I'm part of an RPG Group that plays multiple campaigns in multiple systems. Lately, two of our members have announced interest in a D&D 5e campaign, which isn't a system this group has played before, although some of us have 3.5 experience.
Now our group has several members who prefer to be creative in building characters and find their own combinations of mechanics. However, 5e seems to have nerfed multi-classing to a significant degree, forcing Players to adhere to the predefined classes (which, to be fair, are better than they were in 3.5) unless they want to significantly weaken their characters. We have thus devised a few house rules we might implement to address this problem.
Unfortunately, none of us has enough experience with the system to properly judge their side effects. There are two effects that are not to be strongly considered:
- The power level will rise slightly. This is obvious, to be expected and not a problem, unless the increase is a lot greater than we expect. Of course this may influence encounter design.
- Intra-party balance will not be a huge consideration. We are an established group with good communication and cooperation. Unless there would be a truly massive new imbalance created, we probably won't notice.
Here are the rules:
- All classes that provide Extra Attack stack for the purposes of providing extra attacks up to the level they provide their last extra attack. (i.e. a Monk 2/Fighter 3 would have 2 attacks (because both Monk and Fighter gain Extra Attack at level 5 and they stack for 2+3=5) a Monk 2/Fighter 18 would have 4 (because the Monk stacks for up to 5 levels for 2+18=20 and the Fighter gains the 4th attack at Level 20) but a Monk 18/Fighter 2 would still only have 2 (because the Monk only gains one extra attack at Level 5 and thus only stacks up to there, and even a Fighter Level 7 (5+2) doesn't gain any more attacks than that)).
- The standard ability score improvement progression of 4th, 8th, 12th, 16th and 19th class level is based on character level instead. Additional ASIs such as the Fighter's are still attained at the listed class level.
- In addition to the multi-class proficiencies listed on page 164 PHB, the character gains proficiency in one skill from the class skill list of the newly adopted class.

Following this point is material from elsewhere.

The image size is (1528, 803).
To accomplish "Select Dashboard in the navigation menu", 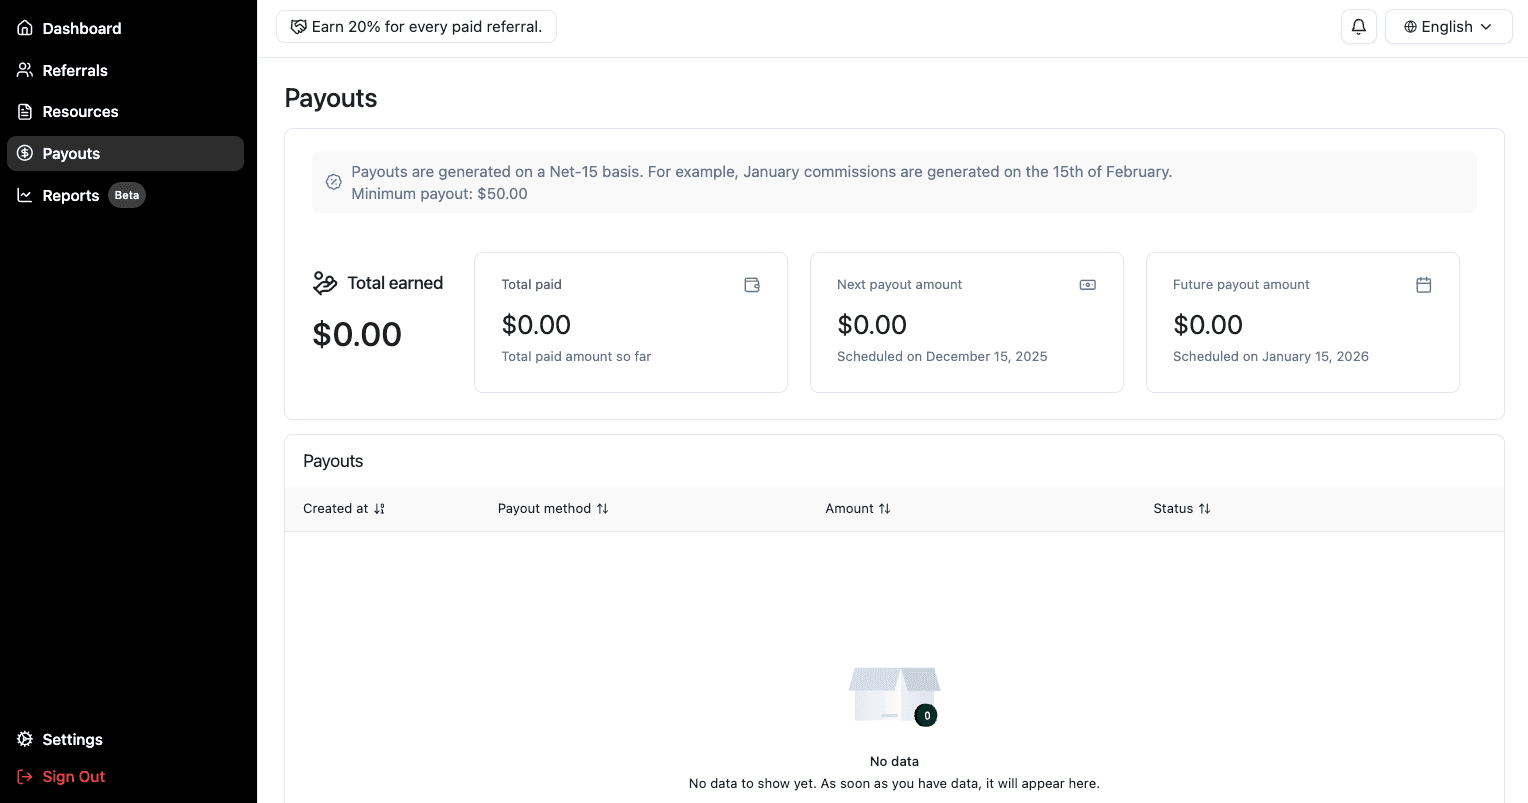I will click(81, 28).
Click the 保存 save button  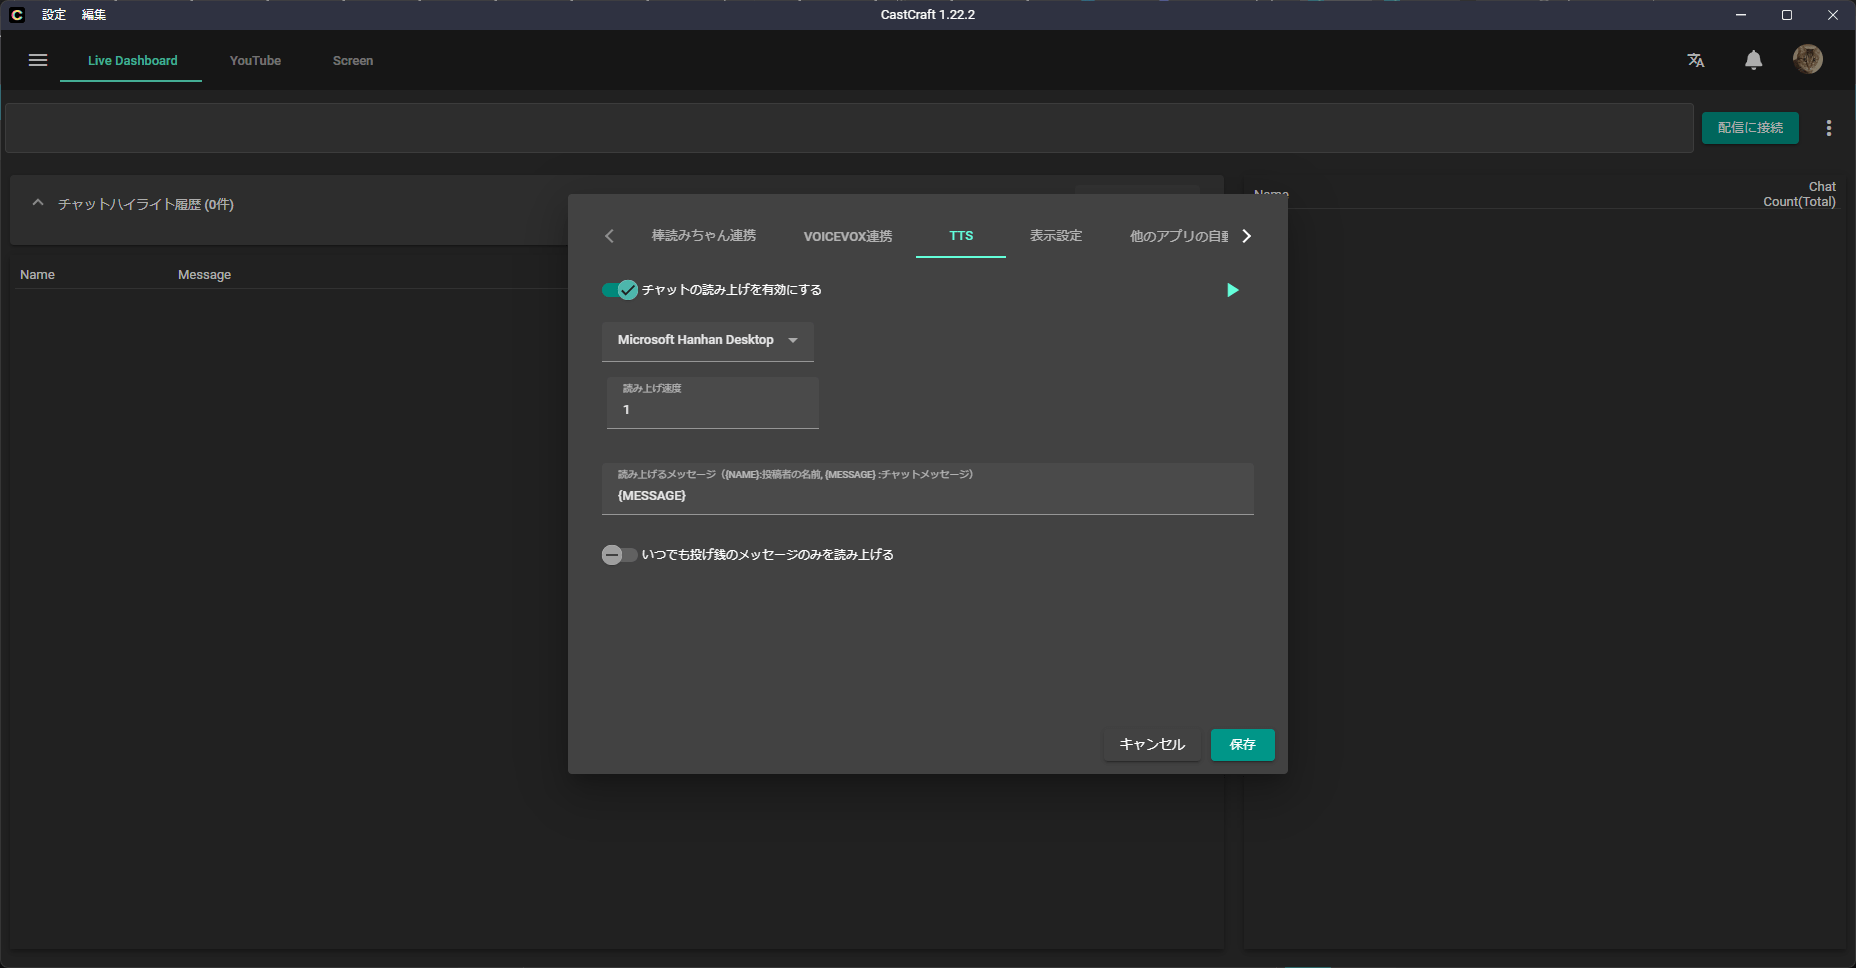tap(1242, 745)
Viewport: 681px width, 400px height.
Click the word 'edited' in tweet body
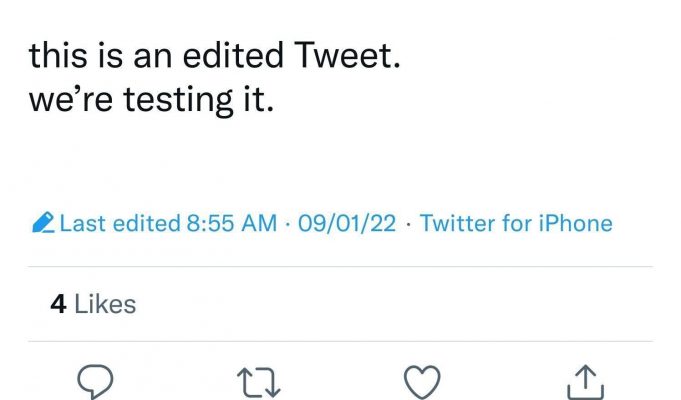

- Instead of all the proficiencies gained when adopting a new class, including the additional skill proficiency above, the character may gain proficiency in one of the saves the new class is proficient in.
Issues I am anticipating:
- Wizard and Sorcerer dips don't have much to give up for a save and some magic. However, since full casters are still a lot more powerful than mundanes with a caster dip, that's probably not too bad. Everyone likes a few cantrips.
- Classes like Rogue and Bard are slightly devalued, because they lose the unique privilege of multi-class skill proficiencies. Not sure how serious of a problem this is or how to address it.
- Dipping in general becomes more viable, which is an intended outcome of these rules, but we'll have to see whether it goes out of hand. I hope that the loss of high level class features is enough of a threat to discourage exaggerated multi-dipping. The real goal is more to make 2-3 class combinations viable at lower levels.
So the main question remains: are there significant problems this would cause, mechanics this would break etc. that I as someone who doesn't know the 5e rule set terribly well am overlooking?